Like a cyclone on Earth, Jupiter’s Great Red Spot churns counterclockwise. But unlike typical storms on Earth, it never really dies down; instead, winds inside of it reach speeds of almost 400 miles per hour. Even though there are smaller storms elsewhere on Jupiter that rotate at higher speed—like those near its north and south poles—the Great Red Spot is still bigger than all of them combined. It takes about six Earth days for it to complete one rotation.

Since Jupiter have no solid surface, it may explain the impacts on the Great Red Spot longevity partially.
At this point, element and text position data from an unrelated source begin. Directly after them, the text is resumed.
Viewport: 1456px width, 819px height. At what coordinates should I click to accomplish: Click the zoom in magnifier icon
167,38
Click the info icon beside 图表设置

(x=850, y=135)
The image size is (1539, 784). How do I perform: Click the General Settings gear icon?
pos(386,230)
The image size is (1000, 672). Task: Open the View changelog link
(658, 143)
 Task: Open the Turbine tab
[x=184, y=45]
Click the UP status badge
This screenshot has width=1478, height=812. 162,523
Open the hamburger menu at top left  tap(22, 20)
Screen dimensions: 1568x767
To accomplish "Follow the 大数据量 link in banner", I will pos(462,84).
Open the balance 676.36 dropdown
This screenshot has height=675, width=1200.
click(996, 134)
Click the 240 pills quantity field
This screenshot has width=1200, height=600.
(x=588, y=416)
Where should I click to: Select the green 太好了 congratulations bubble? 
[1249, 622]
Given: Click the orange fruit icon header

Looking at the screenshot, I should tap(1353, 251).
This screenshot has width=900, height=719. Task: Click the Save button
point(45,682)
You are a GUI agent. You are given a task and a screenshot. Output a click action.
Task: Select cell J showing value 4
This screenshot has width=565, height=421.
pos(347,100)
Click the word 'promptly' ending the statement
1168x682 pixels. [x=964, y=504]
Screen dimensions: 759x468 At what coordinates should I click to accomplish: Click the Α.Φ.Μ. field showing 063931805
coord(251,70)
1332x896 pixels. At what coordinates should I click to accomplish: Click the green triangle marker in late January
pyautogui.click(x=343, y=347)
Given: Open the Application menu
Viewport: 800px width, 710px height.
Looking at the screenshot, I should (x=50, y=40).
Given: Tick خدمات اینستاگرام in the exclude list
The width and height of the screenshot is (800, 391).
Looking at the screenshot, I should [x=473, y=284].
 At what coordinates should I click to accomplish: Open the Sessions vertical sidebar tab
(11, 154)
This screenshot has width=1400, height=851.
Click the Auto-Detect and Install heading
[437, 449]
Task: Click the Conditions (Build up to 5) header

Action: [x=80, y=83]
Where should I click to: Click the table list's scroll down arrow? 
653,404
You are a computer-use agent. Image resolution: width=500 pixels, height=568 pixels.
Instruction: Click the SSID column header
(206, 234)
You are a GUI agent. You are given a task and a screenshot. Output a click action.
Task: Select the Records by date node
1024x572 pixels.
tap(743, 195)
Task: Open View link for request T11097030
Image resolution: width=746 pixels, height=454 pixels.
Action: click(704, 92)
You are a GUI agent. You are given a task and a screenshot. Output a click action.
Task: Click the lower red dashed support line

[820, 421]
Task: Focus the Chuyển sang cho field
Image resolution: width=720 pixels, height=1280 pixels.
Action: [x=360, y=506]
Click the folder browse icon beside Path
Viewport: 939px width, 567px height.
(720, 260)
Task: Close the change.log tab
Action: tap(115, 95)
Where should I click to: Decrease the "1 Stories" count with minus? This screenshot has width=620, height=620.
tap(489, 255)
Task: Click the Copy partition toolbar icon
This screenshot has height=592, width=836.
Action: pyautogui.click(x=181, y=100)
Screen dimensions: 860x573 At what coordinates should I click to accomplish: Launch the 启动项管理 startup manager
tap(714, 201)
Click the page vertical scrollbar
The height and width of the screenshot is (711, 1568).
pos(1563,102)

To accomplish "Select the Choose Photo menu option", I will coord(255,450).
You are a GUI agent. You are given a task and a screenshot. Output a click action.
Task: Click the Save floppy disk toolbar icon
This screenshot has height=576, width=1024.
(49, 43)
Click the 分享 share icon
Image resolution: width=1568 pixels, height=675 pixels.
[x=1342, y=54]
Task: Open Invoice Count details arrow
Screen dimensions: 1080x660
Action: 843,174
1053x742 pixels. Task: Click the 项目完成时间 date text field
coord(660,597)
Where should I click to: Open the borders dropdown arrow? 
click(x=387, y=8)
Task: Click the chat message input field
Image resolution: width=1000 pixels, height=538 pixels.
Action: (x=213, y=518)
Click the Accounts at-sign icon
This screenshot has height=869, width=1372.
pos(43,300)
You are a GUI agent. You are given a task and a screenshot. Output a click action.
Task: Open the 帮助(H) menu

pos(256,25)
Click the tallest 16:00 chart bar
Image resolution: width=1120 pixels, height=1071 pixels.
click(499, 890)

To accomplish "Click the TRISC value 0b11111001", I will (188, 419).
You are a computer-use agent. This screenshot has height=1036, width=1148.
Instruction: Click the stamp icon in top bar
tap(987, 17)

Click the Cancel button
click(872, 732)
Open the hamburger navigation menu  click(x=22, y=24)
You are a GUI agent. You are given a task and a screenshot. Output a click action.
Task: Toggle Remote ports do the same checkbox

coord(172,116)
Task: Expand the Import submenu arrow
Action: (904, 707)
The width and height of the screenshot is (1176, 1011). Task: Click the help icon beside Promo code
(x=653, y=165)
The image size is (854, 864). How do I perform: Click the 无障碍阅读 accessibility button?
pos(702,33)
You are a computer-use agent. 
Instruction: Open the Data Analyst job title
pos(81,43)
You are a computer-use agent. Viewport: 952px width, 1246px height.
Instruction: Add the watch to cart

Because if it is on earth, hurricanes will start to slow and break apart when they reach solid land. However, its longevity which is at least 150 years can also result from the slurping or devouring on the smaller cyclone siblings.

Jupiter’s sky consists of cloud layers made of ammonia ice, ammonium hydrosulfide or water ice and vapor. Beneath Jupiter’s cloud layer, scientists believed an ocean of liquid hydrogen exits and beneath that ocean is the planet’s core which scientists aren’t sure yet.